Data for analysis:
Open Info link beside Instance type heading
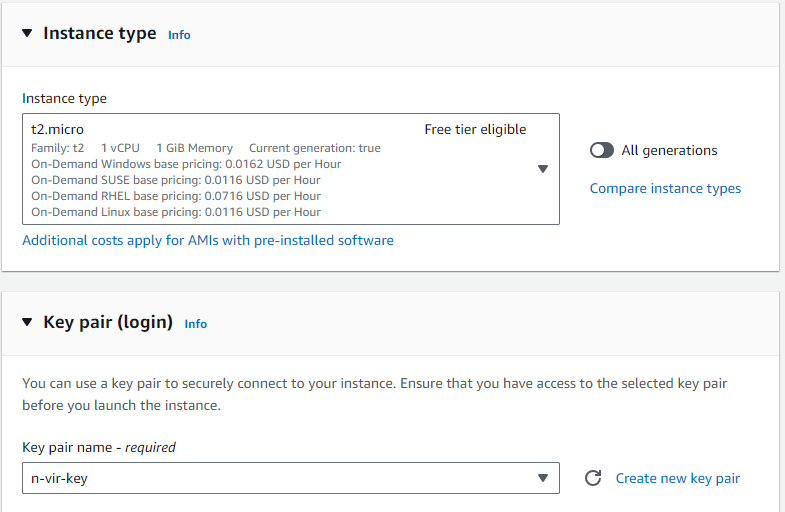Screen dimensions: 785x512 (179, 35)
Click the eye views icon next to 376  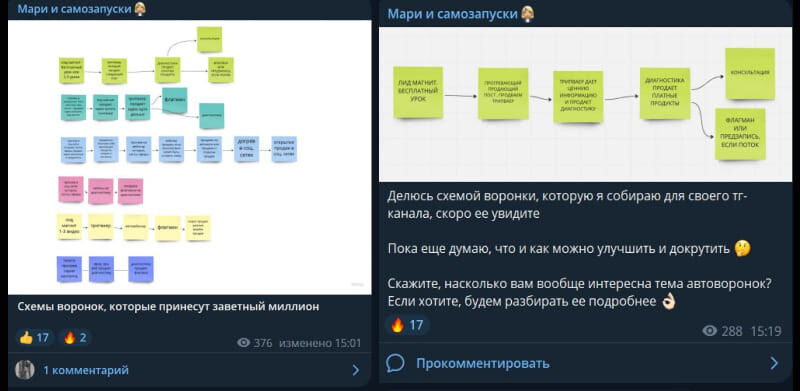coord(244,343)
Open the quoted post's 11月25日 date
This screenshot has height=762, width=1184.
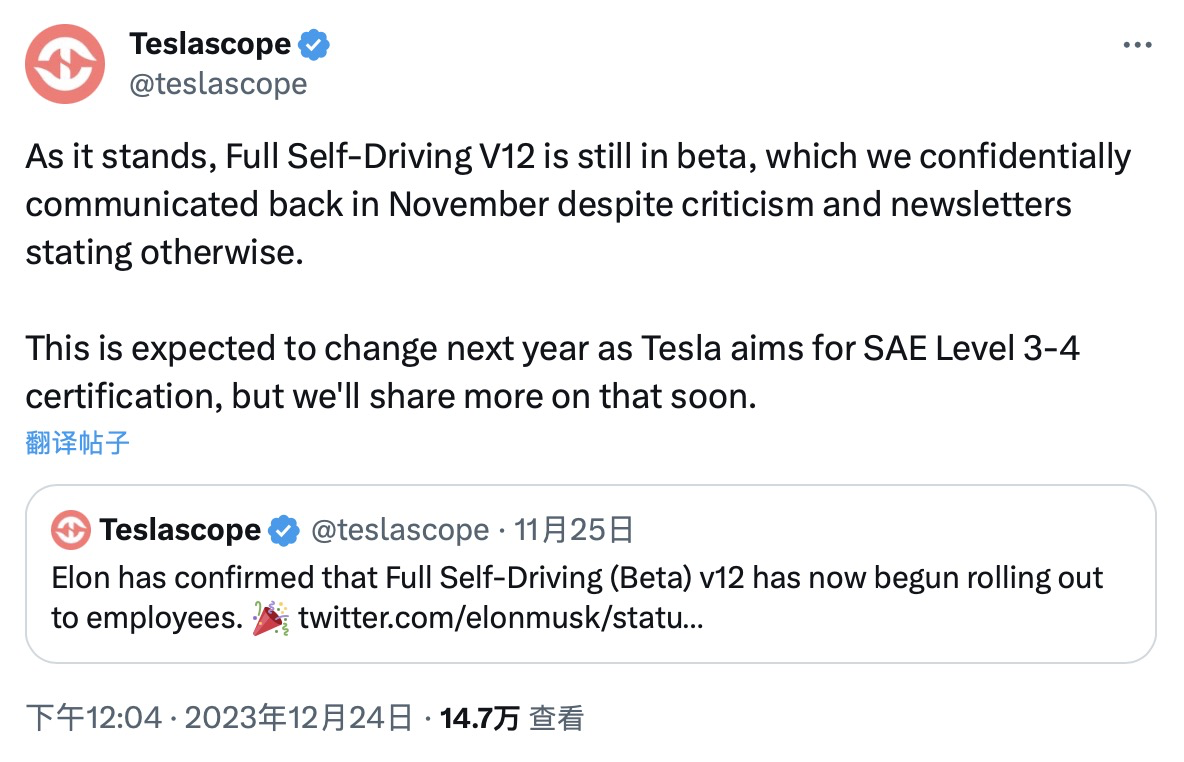[574, 530]
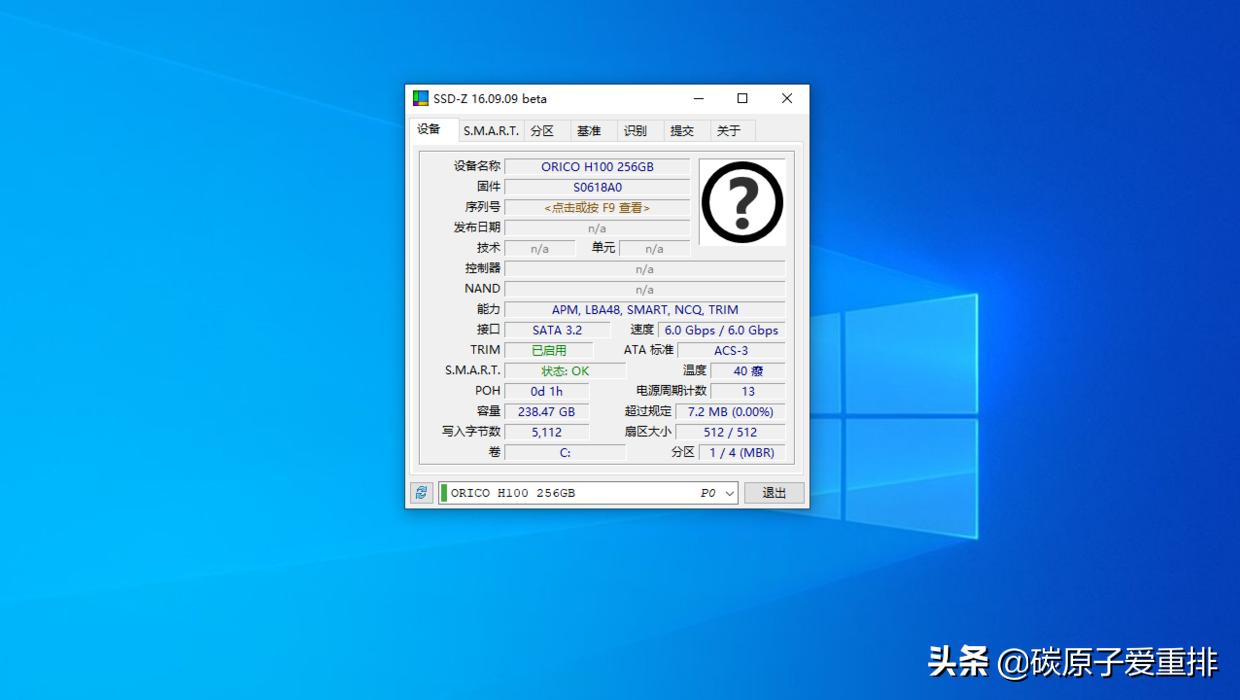The height and width of the screenshot is (700, 1240).
Task: Open the 识别 identify tab
Action: (x=637, y=130)
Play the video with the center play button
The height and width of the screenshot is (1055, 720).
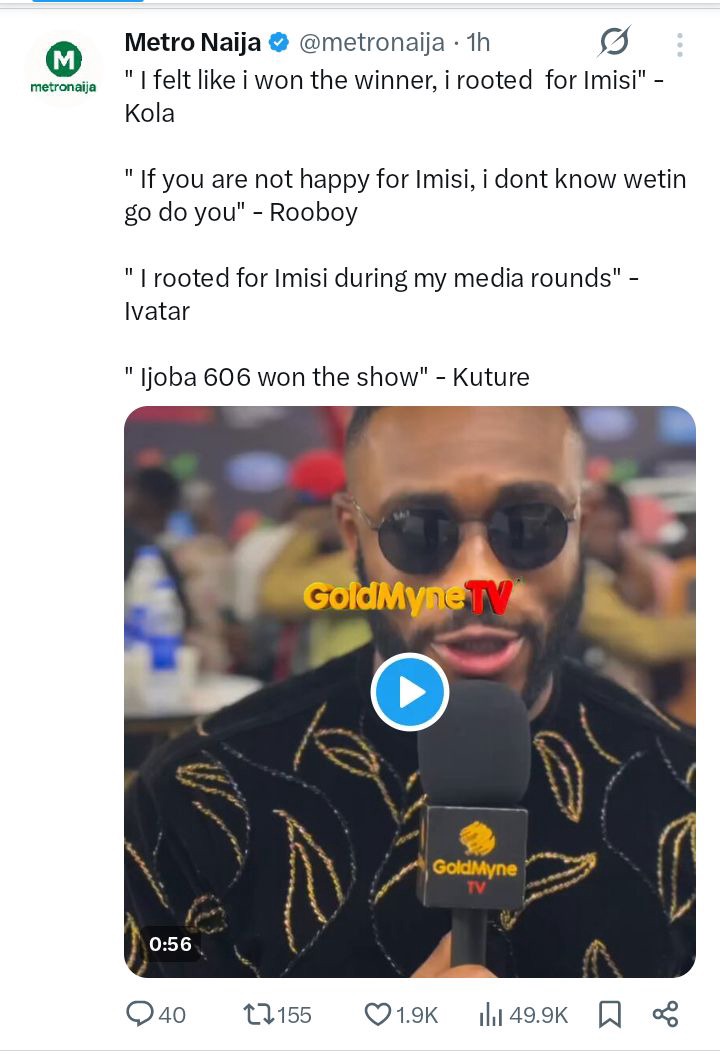coord(409,692)
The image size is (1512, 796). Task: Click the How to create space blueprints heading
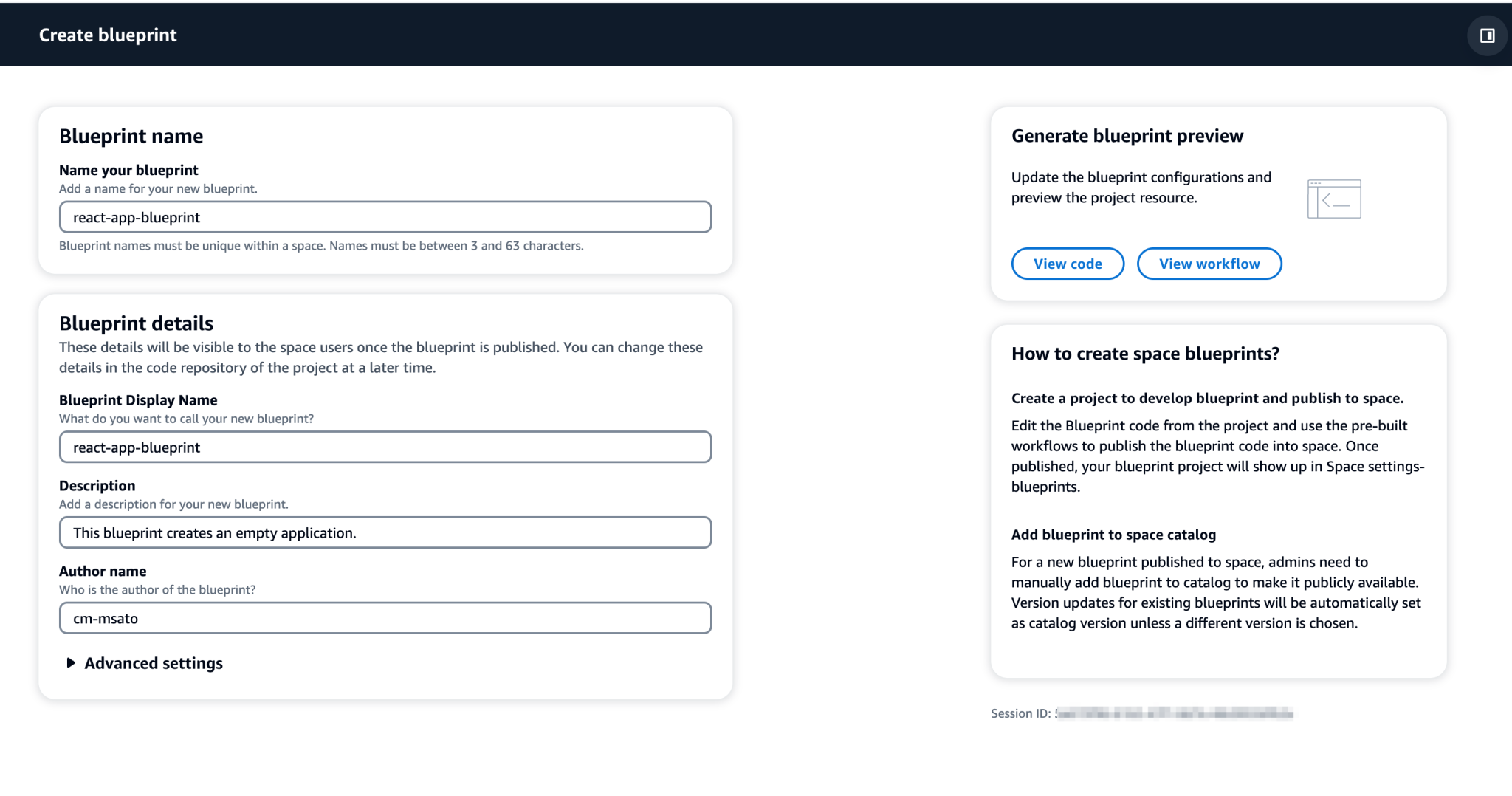(1146, 354)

Problem details: Every line from the line containing "The height and width of the screenshot is (1055, 720)." through the last line above is to be printed exactly. Pictures are not copied.

Exercise result:
The height and width of the screenshot is (1055, 720).
coord(409,692)
The image size is (1512, 796). Task: Click the How to create space blueprints heading
(1146, 354)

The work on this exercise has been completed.